- Title: Zen Master

Personal life
- Born: late 12th or early 13th century
- Died: late 13th or early 14th century

Religious life
- Religion: Buddhism
- School: Sōtō

Senior posting
- Teacher: Dōgen
- Predecessor: Dōgen
- Successor: Kyōgō
- Students Kyōgō;

= Yōkō Senne =

Yōkō Senne (永興詮慧) (fl. 13th century), more often known simply as Senne (詮慧), was a Japanese Sōtō Zen monk who lived during the Kamakura period and was an important disciple of his sect's founder, Eihei Dōgen. Initially a monk in the Tendai school, he later joined Dōgen at his first monastery, Kōshōhōrin-ji. He would go on to become Dōgen's attendant (jisha) there, and he later compiled the first and ninth volumes of Dōgen's collected works known as Eihei Kōroku. He is one of a small number of students believed to have received dharma transmission from Dōgen, along with Koun Ejō and Sōkai. According to legend, Dōgen even gave Senne the kāṣāya, or dharma robe, of Furong Daokai, a famous 11th century Chinese Zen master, which had in turn been allegedly given to Dōgen by his teacher Tiantong Rujing.

After Dōgen's death, Senne returned to Kyoto and founded his own temple called Yōkōji (永興寺; not to be confused with the Yōkōji founded by Keizan on the Noto Peninsula, which uses the characters 永光寺). It was located near Kennin-ji, the temple where Dōgen first practiced Zen and was later cremated, but Yōkōji no longer exists and its precise location is unknown. A poem by the Sōtō monk Daichi Sokei, who visited the temple sometime before 1340, suggests the temple was already in decline by that time. Senne's student Kyōgō (経豪), who had also studied under Dōgen, became the second abbot of Yōkō-ji. Kyōgō compiled two commentaries on the 75-fascicle version of Dōgen's Shōbōgenzō, the first of which is called Shōbōgenzō shō (正法眼蔵抄) and the second Shōbōgenzō gokikigaki (正法眼蔵御聴書). Collectively, they are called Gokikikgakishō (御聴書抄), which is usually abbreviated as Goshō (御抄). Senne is believed to be the author of the Shōbōgenzō gokikigaki due to the use of the honorific modifier go (御), which would not normally be used to refer to one's own writing. The Gokikigaki contains a date of 1263, suggesting Senne may have completed it around that time. Kyōgō began his Shōbōgenzō shō in 1303 and completed it in 1308, likely suggesting that Senne had already died by this time. The oldest manuscript of the Goshō also contains a commentary on the Brahma Net Sutra dated 1309 but the explanations are attributed to Kyōgō's "former teacher," which could refer to Senne, but likely refers to Dōgen due to extensive quotation of him in the commentary.

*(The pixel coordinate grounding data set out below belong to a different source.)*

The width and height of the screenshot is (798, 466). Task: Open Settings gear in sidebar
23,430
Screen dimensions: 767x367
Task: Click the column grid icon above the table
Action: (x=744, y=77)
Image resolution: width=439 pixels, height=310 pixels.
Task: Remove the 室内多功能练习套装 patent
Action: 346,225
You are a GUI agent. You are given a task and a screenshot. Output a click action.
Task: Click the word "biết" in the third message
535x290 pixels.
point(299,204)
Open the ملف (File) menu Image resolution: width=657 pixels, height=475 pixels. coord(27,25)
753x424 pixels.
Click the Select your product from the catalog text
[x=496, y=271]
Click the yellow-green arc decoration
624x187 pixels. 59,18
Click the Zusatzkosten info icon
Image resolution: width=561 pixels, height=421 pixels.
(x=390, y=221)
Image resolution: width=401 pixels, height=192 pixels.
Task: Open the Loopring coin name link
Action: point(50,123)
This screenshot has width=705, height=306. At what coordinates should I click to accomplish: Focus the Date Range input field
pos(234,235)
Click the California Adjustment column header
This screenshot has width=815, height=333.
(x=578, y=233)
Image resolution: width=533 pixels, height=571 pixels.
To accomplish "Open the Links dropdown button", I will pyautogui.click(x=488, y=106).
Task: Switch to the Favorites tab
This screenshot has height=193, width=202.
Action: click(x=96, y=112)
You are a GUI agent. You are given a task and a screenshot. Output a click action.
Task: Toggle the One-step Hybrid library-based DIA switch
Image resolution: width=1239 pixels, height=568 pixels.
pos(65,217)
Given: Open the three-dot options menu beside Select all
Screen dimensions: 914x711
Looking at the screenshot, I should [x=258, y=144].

Although Senne and Kyōgō's commentaries were not widely read during their lifetimes, they played a decisive role in defining the modern orthodoxy of modern Sōtō Zen doctrine. Starting in the Tokugawa era in Japan, resurgent interest in the Shōbōgenzō and Dōgen's thought led scholars to Senne and Kyōgō's Goshō in order to make sense of Dōgen's difficult writing. The reliance of Tokugawa scholars on the Goshō for understanding Dōgen has meant that current understandings of the Shōbōgenzō and other aspects of Dōgen's approach to Zen have been heavily mediated through the writing of Senne and Kyōgō.